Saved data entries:

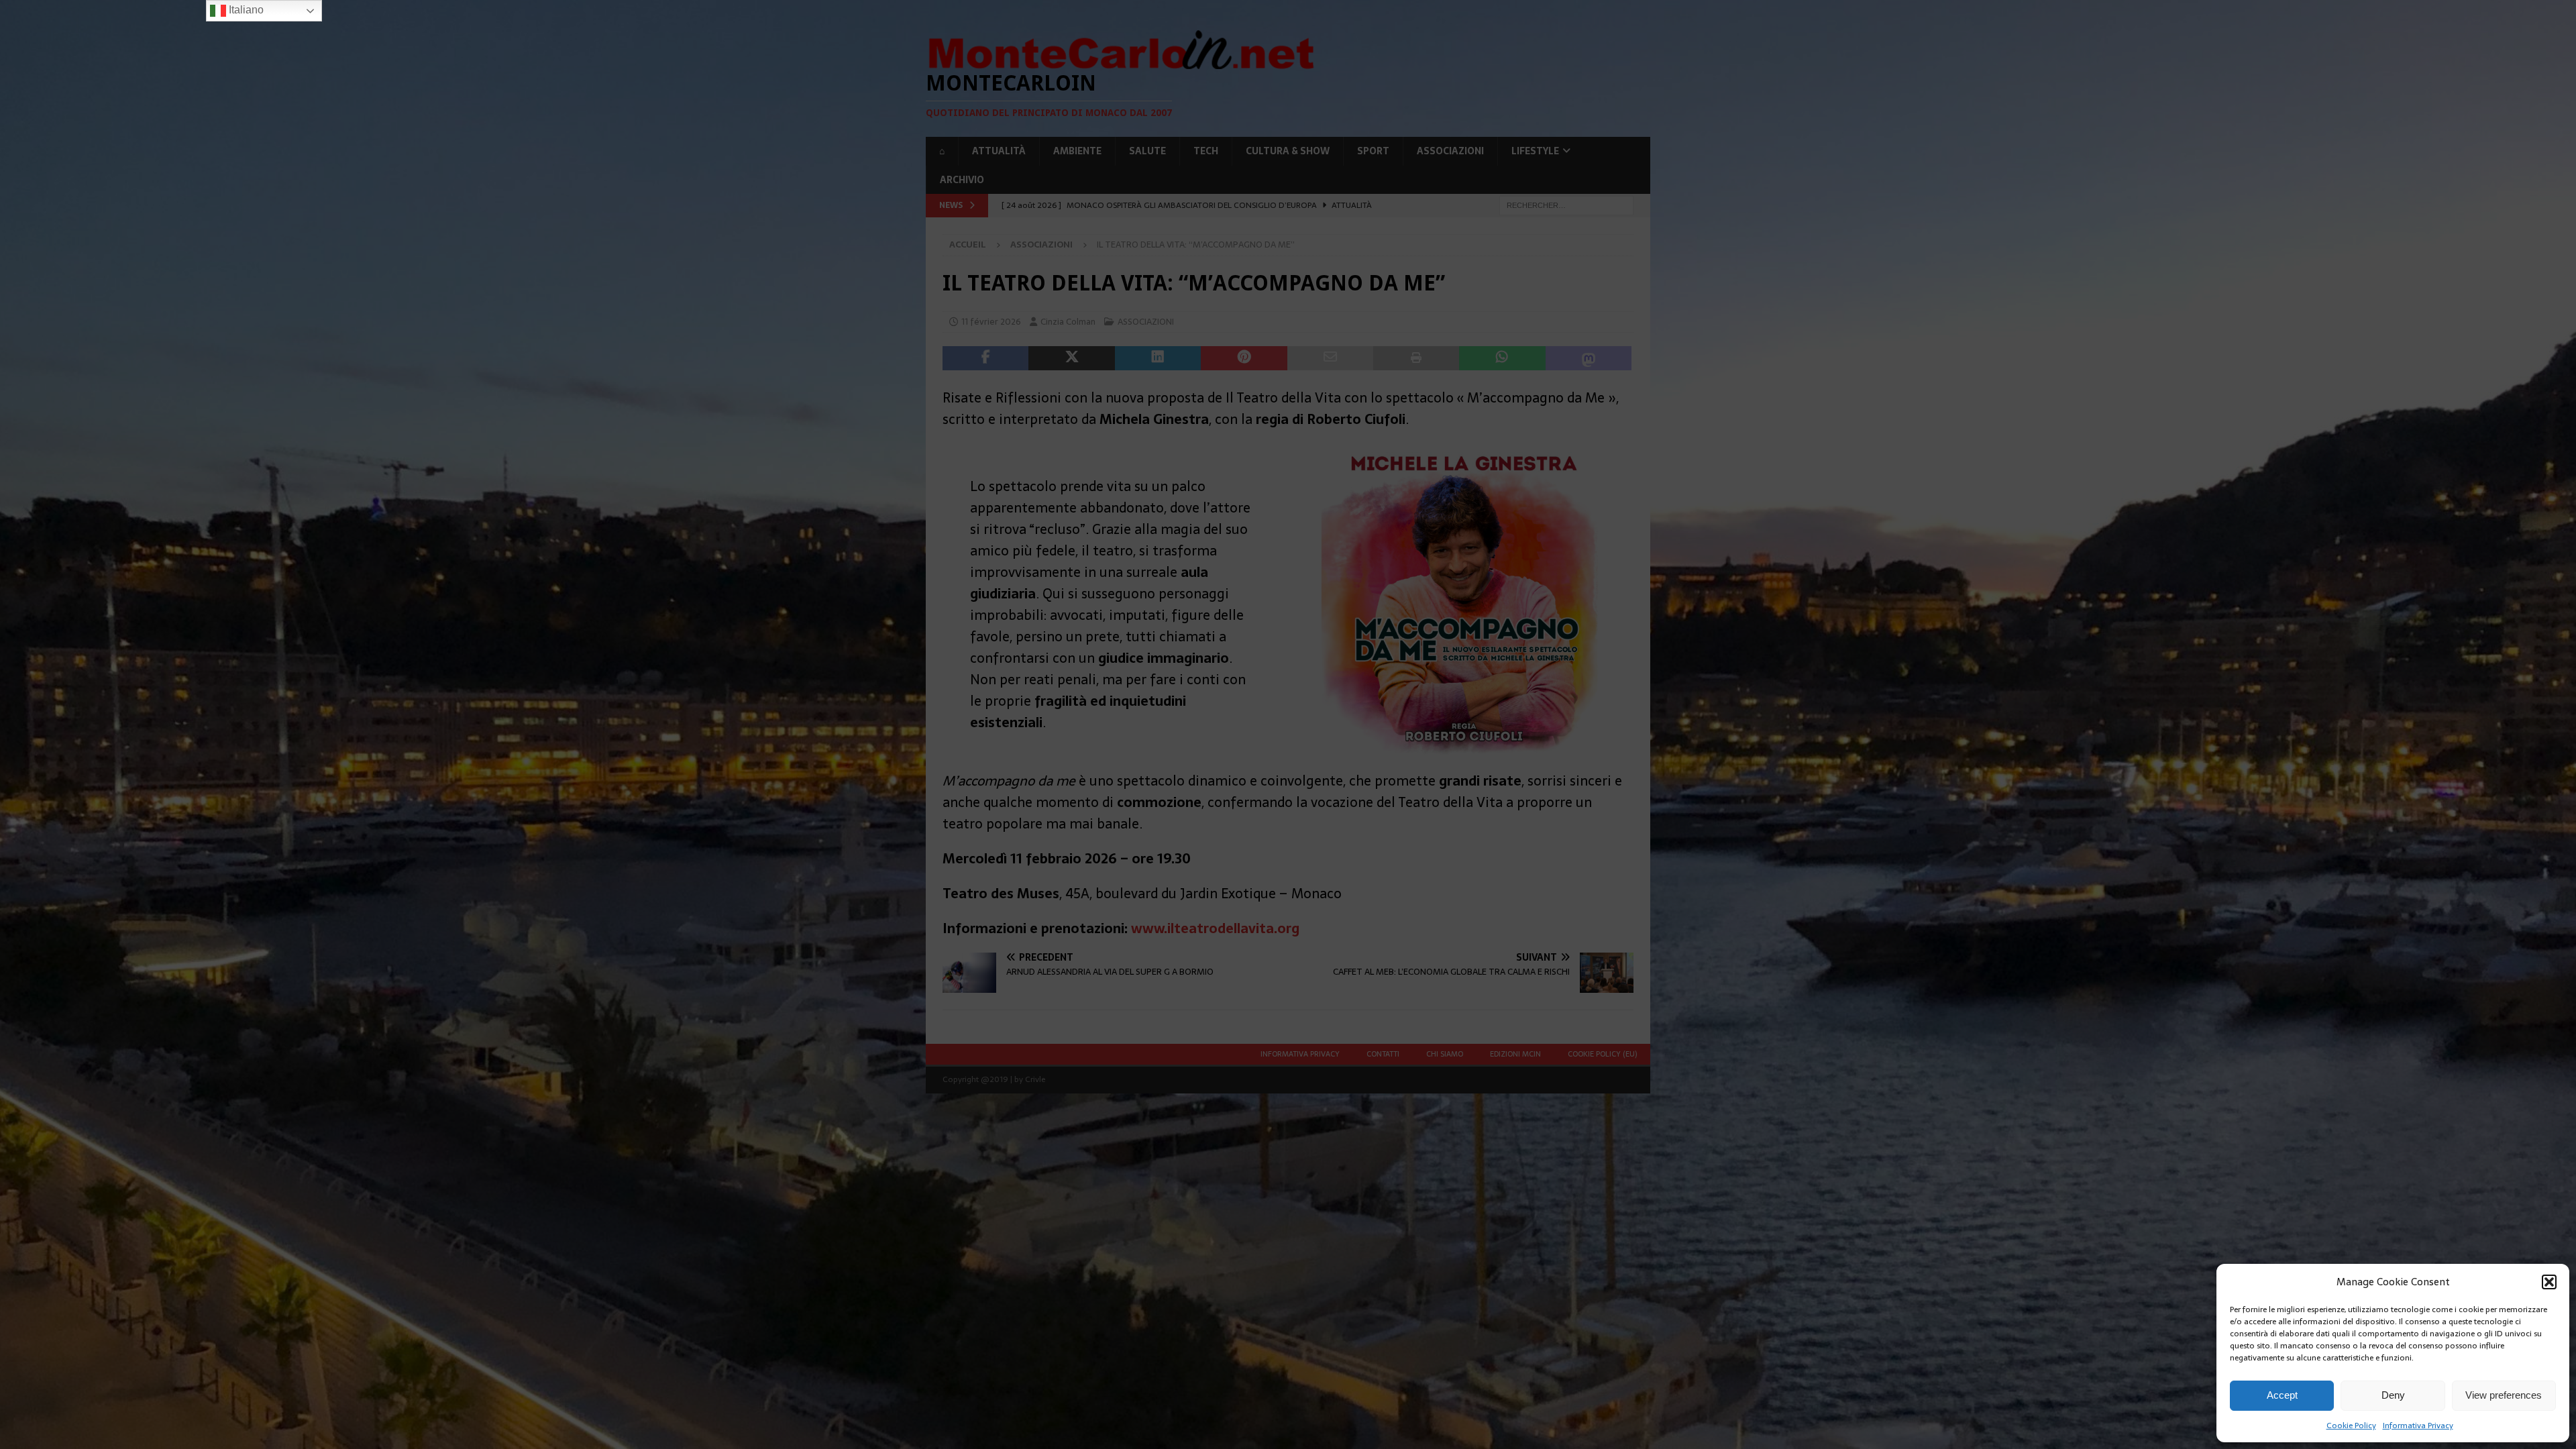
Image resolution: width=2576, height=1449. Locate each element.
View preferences (2503, 1395)
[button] (2549, 1282)
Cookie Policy (2351, 1425)
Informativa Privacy (2418, 1425)
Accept (2282, 1395)
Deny (2393, 1395)
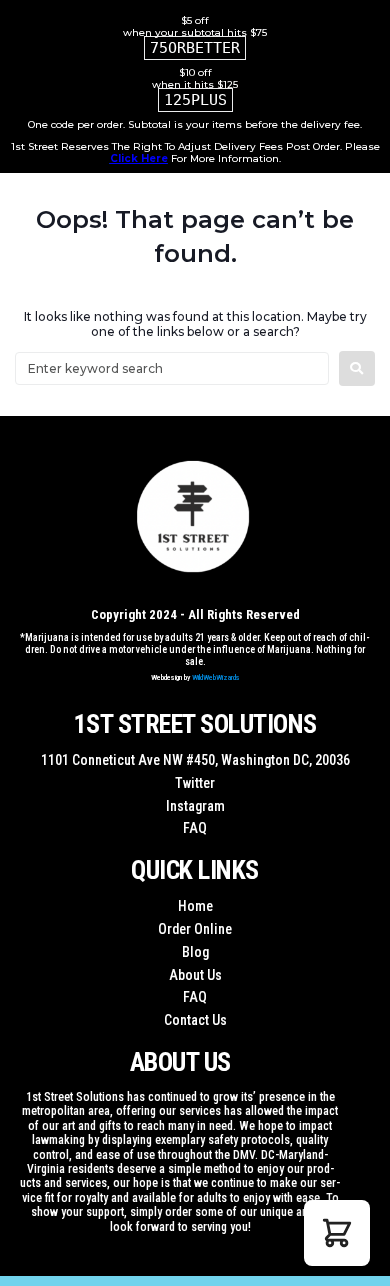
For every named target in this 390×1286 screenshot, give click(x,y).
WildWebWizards (216, 677)
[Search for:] (172, 368)
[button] (337, 1233)
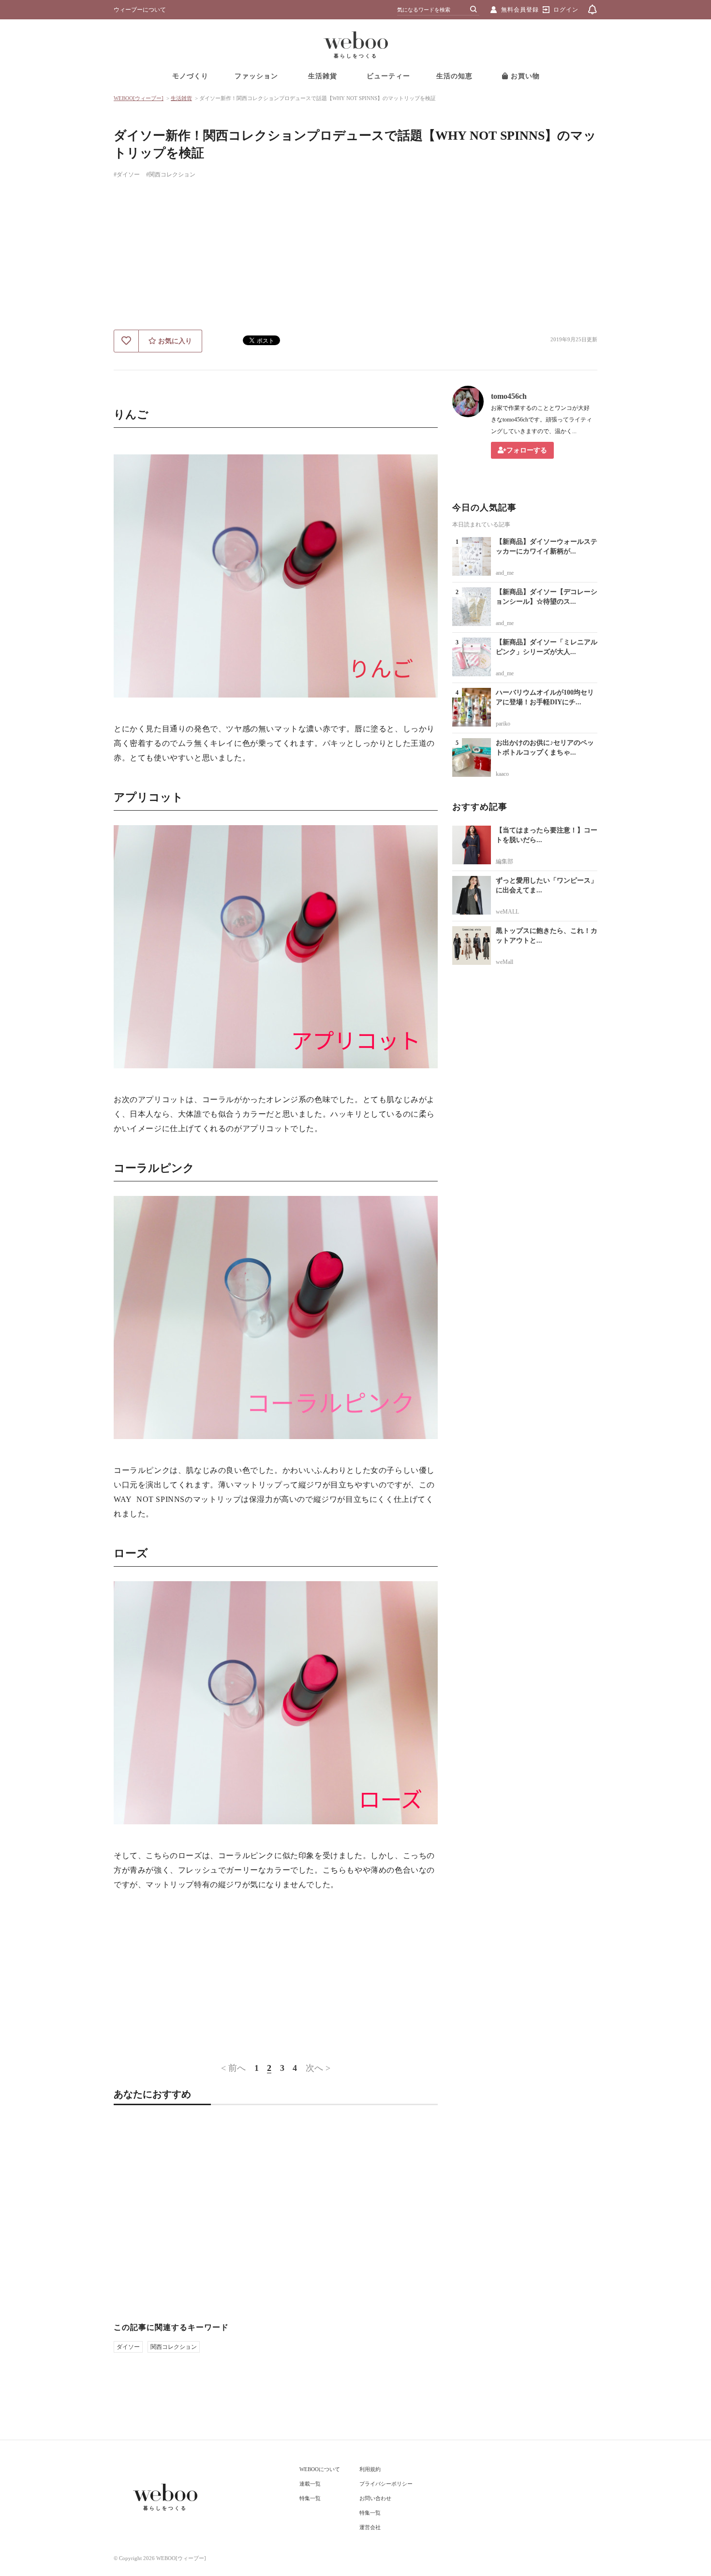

TASK INSTRUCTIONS » All of the records must come back exactly as they stand, minus every picture.

TASK RESPONSE »
Image resolution: width=2576, height=1449. Locate each element.
View preferences (2503, 1395)
[button] (2549, 1282)
Cookie Policy (2351, 1425)
Informativa Privacy (2418, 1425)
Accept (2282, 1395)
Deny (2393, 1395)
For every named target in this 390×1286 screenshot, give click(x,y).
WildWebWizards (216, 677)
[Search for:] (172, 368)
[button] (337, 1233)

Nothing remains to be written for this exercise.